Decline in Lab FundingIn the decades after these initial discoveries, vibrant industries and companies were born. The transistor alone is the building block for the modern computer and consumer-electronics industries. Likewise, DARPA's creation of the Internet (as ARPAnet) in 1969 and Xerox PARC's development of the Ethernet and the graphic user interface (GUI) further developed the transformative computer and Internet industries. The basic research breakthroughs unleashed subsequent cycles of applied innovation that created entirely new sectors of our economy.

But since the 1990s, labs dedicated to pure research—to the pursuit of scientific discovery—have seen funding slowly decline and their mission shift from open-ended problem solving to short-term commercial targets, from pure discovery to applied research.
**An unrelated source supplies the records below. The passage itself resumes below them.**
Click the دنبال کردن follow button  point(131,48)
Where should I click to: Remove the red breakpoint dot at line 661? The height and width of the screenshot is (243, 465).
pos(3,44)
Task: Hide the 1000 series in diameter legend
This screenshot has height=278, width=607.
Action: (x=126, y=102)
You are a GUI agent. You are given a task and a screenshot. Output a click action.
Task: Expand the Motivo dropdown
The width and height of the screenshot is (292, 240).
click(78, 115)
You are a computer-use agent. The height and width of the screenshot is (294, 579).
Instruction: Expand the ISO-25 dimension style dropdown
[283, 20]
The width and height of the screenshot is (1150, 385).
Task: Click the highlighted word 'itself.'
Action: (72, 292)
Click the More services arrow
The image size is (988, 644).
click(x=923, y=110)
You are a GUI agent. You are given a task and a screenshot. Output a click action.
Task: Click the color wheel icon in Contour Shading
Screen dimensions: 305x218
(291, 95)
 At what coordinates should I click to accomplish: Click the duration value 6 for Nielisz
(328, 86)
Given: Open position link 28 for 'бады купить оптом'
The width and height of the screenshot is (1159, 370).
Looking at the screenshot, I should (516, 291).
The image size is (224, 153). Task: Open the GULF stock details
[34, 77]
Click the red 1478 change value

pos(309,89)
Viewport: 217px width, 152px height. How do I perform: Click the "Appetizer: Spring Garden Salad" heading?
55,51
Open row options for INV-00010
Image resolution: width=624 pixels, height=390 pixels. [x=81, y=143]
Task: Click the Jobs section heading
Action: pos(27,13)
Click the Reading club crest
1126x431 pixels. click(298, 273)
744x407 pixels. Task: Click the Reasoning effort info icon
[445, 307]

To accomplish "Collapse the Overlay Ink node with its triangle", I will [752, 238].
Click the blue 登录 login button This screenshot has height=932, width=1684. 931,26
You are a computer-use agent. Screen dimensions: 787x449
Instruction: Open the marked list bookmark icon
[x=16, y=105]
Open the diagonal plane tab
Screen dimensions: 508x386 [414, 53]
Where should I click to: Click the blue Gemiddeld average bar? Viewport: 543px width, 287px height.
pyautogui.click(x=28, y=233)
Bell Labs had 30,000 employees as recently as 2001; today (owned by Alcatel-Lucent ALU) it has 1,000. That's symbolic and symptomatic of the broken link in the U.S. business model. With upstream invention and discovery drying up, downstream, industry-creating innovation is being reduced to a trickle.

It's easy to ascribe current job losses in the U.S. to the deep recession or outsourcing. Both are to blame, but neither is at the root of the larger problem, which is lack of new, high-quality job creation. We are in the throes of the fourth recession since 1981. We have been outsourcing jobs for decades, but we have always bounced back with a new industry—a blockbuster industry. Discovery drives innovation, innovation drives productivity, productivity drives economic growth. But this time it's different, and whenever the current recession mercifully ends, the U.S. economy will not respond with the same job-creating vigor we have come to expect.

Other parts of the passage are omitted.